**Extracted data:**

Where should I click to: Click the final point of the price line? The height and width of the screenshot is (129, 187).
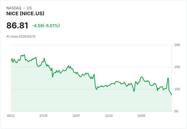[x=172, y=95]
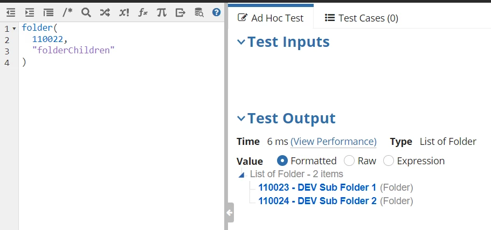Screen dimensions: 491x230
Task: Click the export arrow toolbar icon
Action: click(181, 12)
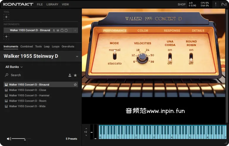Toggle the Una Corda switch
The image size is (229, 146).
coord(170,56)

**Do this:** Copy every one of the entries above word for word, leaving out the pictures.

**Response:**
Where should I click to: Click the final point of the price line? The height and width of the screenshot is (129, 187).
[x=172, y=95]
Screen dimensions: 491x230
Task: Click the export arrow toolbar icon
Action: click(181, 12)
Toggle the Una Corda switch
The image size is (229, 146).
coord(170,56)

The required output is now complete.